My Lords, I do not know whether it will be next Wednesday when we come back to this. I remind the House again that we are on Report not in Committee, and I think I have been interrupted and intervened upon more than one would expect. I will try to write to my noble friend before the next day on Report on this Bill. Whether it will be next week, I do not know.
My Lords, I very much welcome the tone of the Minister’s response. I respect his position entirely and we have known each other long enough for me to be able to say that. I particularly welcome his confirmation that schools, if I understand it right, and organisations that want to carry on with checks will be able to do so. I assume that that means that they will have access to the intelligence that those checks would normally disclose. That issue might well need to be looked at, but I very much welcome that assurance.
I welcome the sympathetic way in which the Minister has responded to the debate. However, let us be absolutely clear, this is not for me, or I think for other noble Lords who have spoken, a question of bureaucracy and whether we need less of it. We all agree that we need less of it. The report that I produced after Soham was not implemented in full. Checks, for example, are not routinely updated, which is why we have the bureaucracy that we have.

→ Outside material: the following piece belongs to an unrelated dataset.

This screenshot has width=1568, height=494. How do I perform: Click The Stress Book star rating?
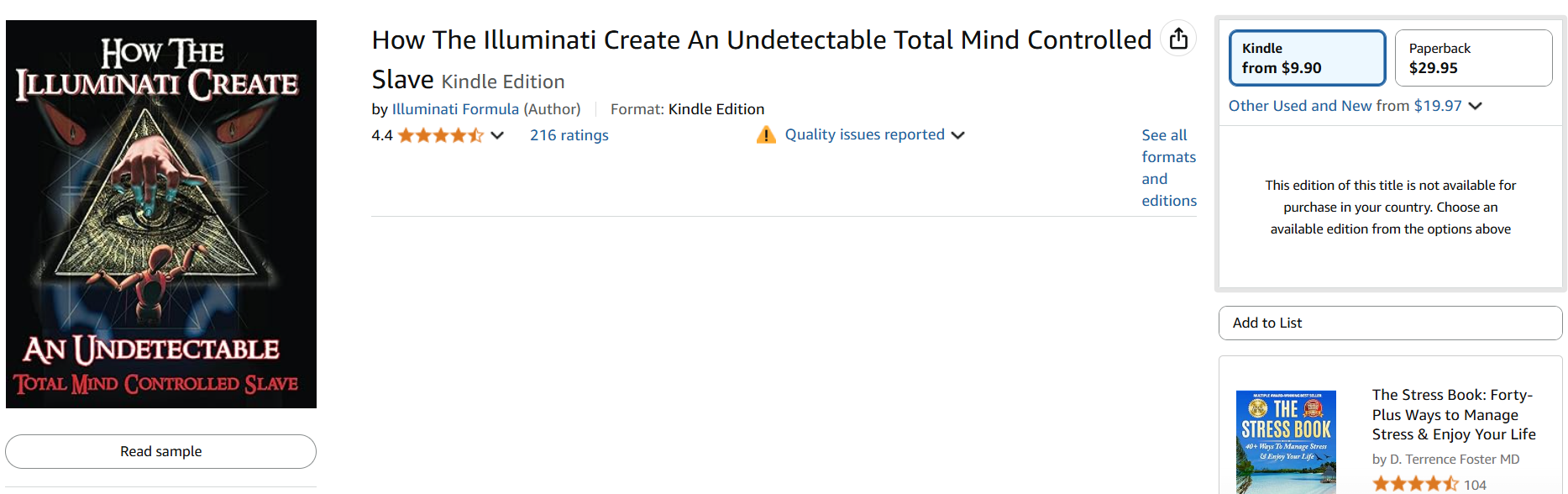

I said specifically in the Soham report that I wanted a system that was proportionate, and I do not think that we have ever achieved that.
This is therefore not a question of whether we need to reduce bureaucracy or of supervision. The core of the argument and of my contention is that we should be concerned about risk and not allow people who are a risk to have privileged access to our children—and it is privileged access. As the noble Lord, Lord Harris, has said, we have to draw a distinction between access that someone has in a school or a club and a chance encounter. If people build up trust in a school, it is a much more powerful relationship than it would be through some serendipitous or irregular meeting and much more likely to lead to secondary access, and to secondary access being exploited. I do not think it fair to say that we should expect parents to be able to monitor those kinds of situations. Parents expect schools, clubs and centres to be places where they can leave their children with some confidence. That is why we need to make sure that in those places we do not have people who are a risk having access to our children.
I welcome the tone of the response, as I said, and the possibility of further discussions, but let us never underestimate the importance of this issue. I agree with the noble Lord, Lord Harris, that it is unfortunate—it is no one’s fault—that we had this debate without a larger number of noble Lords present, because this is a really important issue. Had I not heard the Minister’s assurances at the end about further discussions and about schools and other organisations being able to carry on with the checks as they do now, I would have had to withdraw the amendment—I have no alternative but to do so—with a heavy heart and a great deal of apprehension. The reassurances that we have received enable me to withdraw the amendment with more optimism, and I look forward to those further discussions. I beg leave to withdraw the amendment.